Essay sample library > An Account of Racial Inequality in Langston Hughes' Freedom Train

An Account of Racial Inequality in Langston Hughes' Freedom Train

2023-08-02 05:24:56

Langston Hughes' explanation of racial inequality in free train 'free train' is a powerful and eye-catching explanation of racial inequality in the early 20th century. Hughes is full of irony and I expect it in the future. This clever eye of this so-called "free" train is a powerful image. Langston Hughes contains important ideas in a simple and original way. Hughes wrote at the peak of the Harlem Renaissance and his focus remains on the problems confronted by African Americans, but he does not address injustice in detail.

Langston Hughes is a great African-American poet, social activist, novelist, playwright, and columnist ("Lanceston Hughes").
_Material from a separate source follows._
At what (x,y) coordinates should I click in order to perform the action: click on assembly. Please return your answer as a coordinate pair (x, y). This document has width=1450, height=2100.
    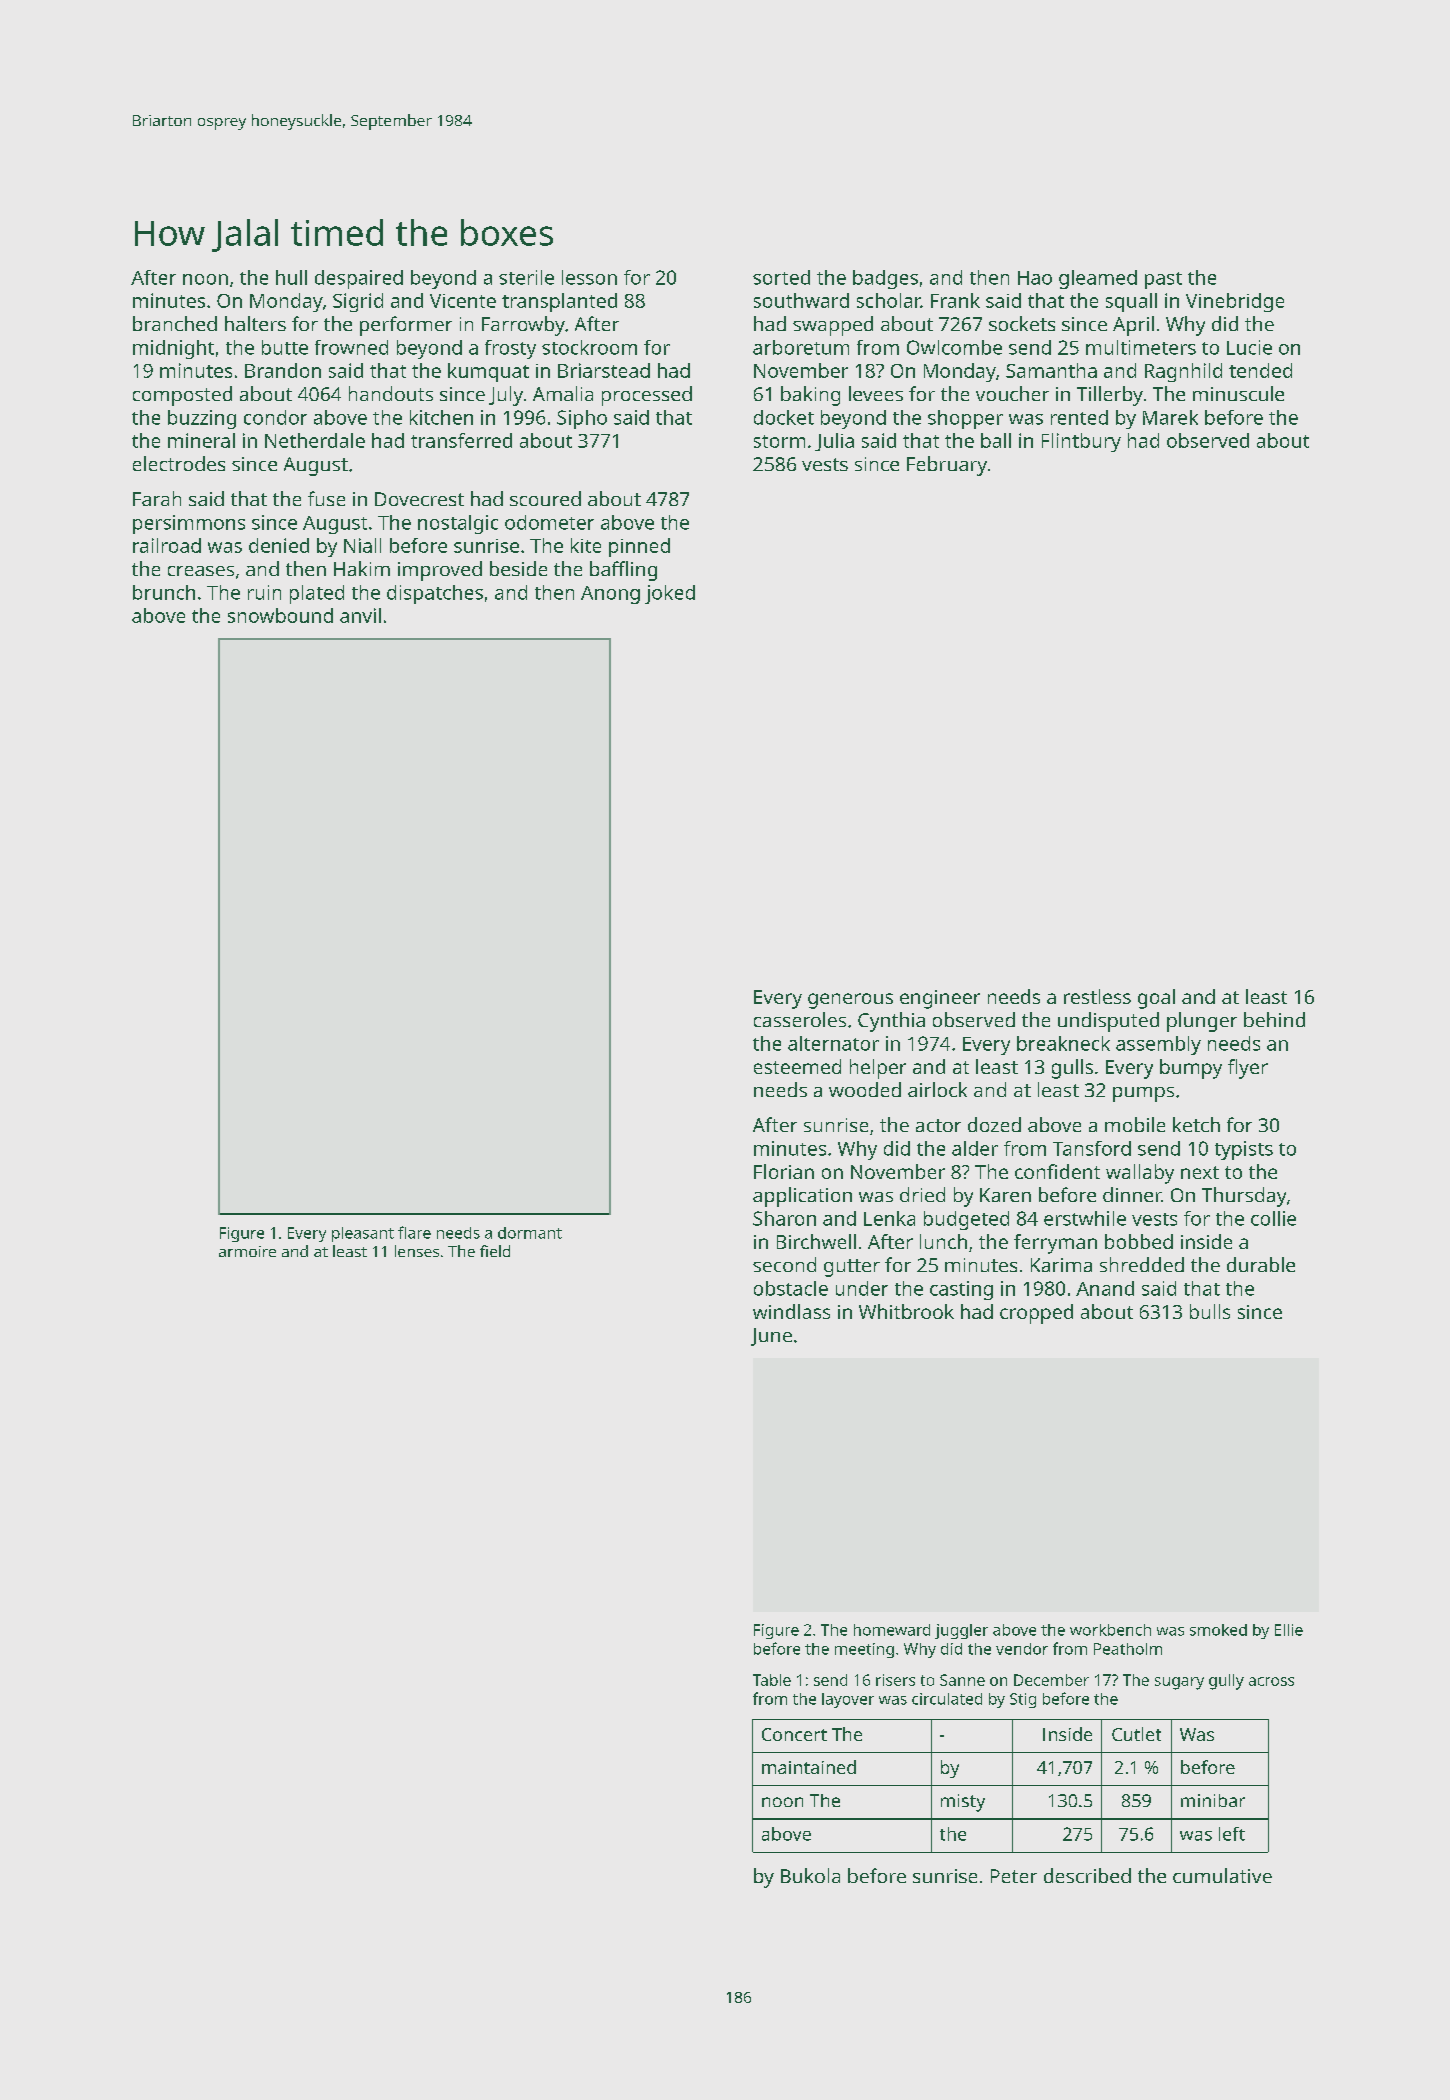
    Looking at the image, I should click on (1158, 1045).
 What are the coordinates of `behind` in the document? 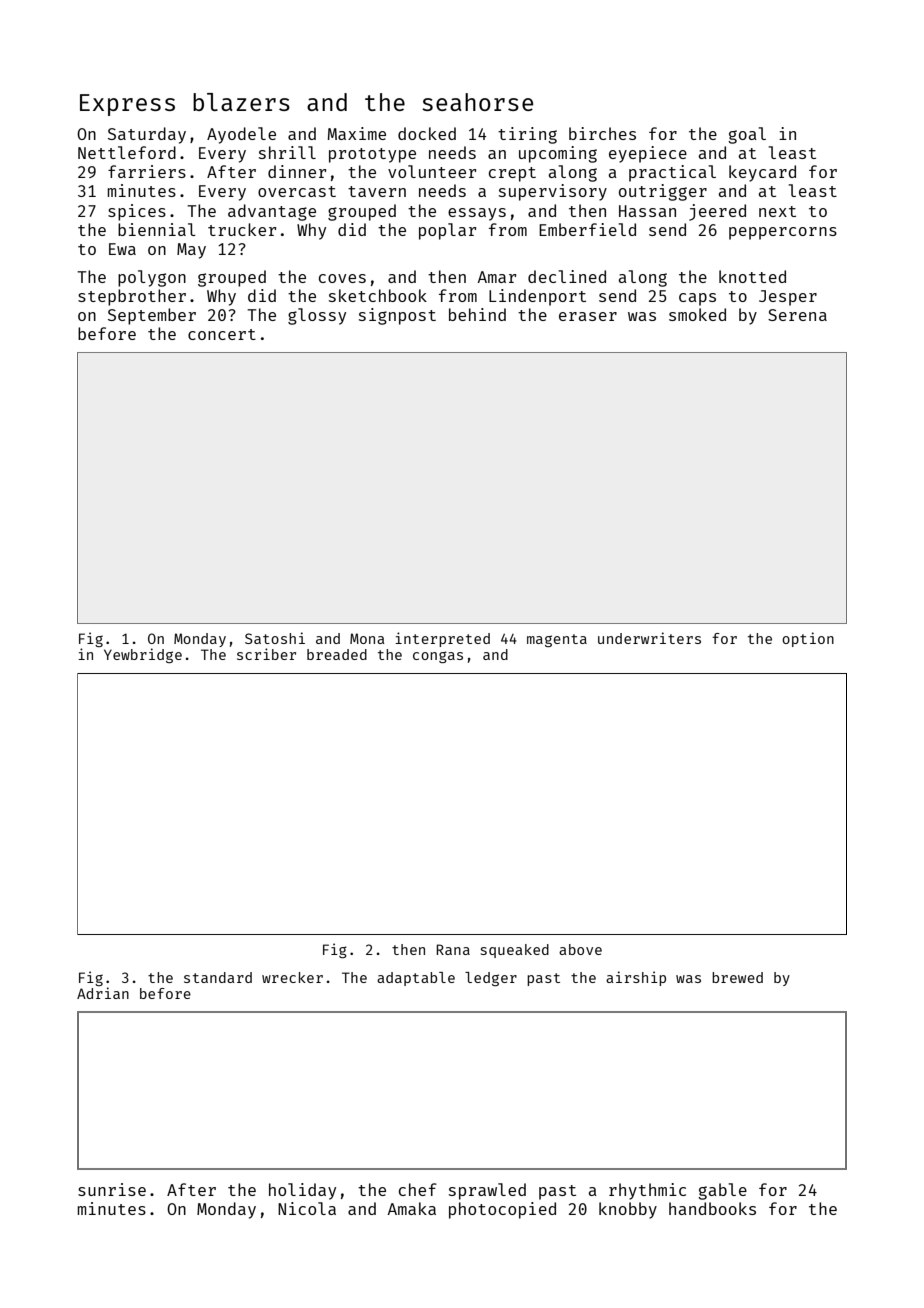 It's located at (477, 314).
When he was young, he grew up in an era of racial inequality. Therefore, his poem often shares the theme of hope repeated, removes racial inequality, and strives for a better future. This theme is very obvious in Langston Hughes' poetry 'dream' and 'my dream world'. This common theme is the result of the era when the fuse grew. James Langston

Langston Hughes' explanation of racial inequality in free train 'free train' is a powerful and eye-catching explanation of racial inequality in the early 20th century. Hughes is full of irony and I expect it in the future. This clever eye of this so-called "free" train is a powerful image. Langston Hughes contains important ideas in a simple and original way. Hughes wrote at the peak of the Harlem Renaissance and his focus remains on the problems confronted by African Americans, but he does not address injustice in detail.

LANGSTON HUGHES James Mercer Langston Hughes is most commonly known as Langston Hughes. In the 1920s he was an African-American writer, but at that time it was very difficult for racial discrimination. He is known for his influential character in the Harlem Renaissance of the 1920s. Langston Hughes spent his childhood but overcome his fight and became a renowned poet of Renaissance. Langston Hughes was born February 1, 1902.

Langston Hughes was born in Joplin, Missouri, the second child of school teachers Caroline Mercer Langston and James Nathaniel Hughes (1871 - 1934). Langston Hughes grew up in a series of small towns in the Midwest. Hughes' father left his family shortly after the birth of a boy, then divorced him. Senior Hughes visited Cuba and then visited Mexico to remove permanent racial discrimination to the United States. After living separately, the mother went to look for work, and the young Langston Hughes grew up in Lawrence, Kansas by his grandmother, Mary Paterson Langston. Through the verbal tradition of African Americans and the behavioralism of her generation Mary Langston planted a permanent sense of racial proud in her grandchildren. In most cases, he lives in Lawrence. In his 1940 autobiography "The Sea" he wrote as follows: "I have been unhappy for the first time and I live with my grandmother.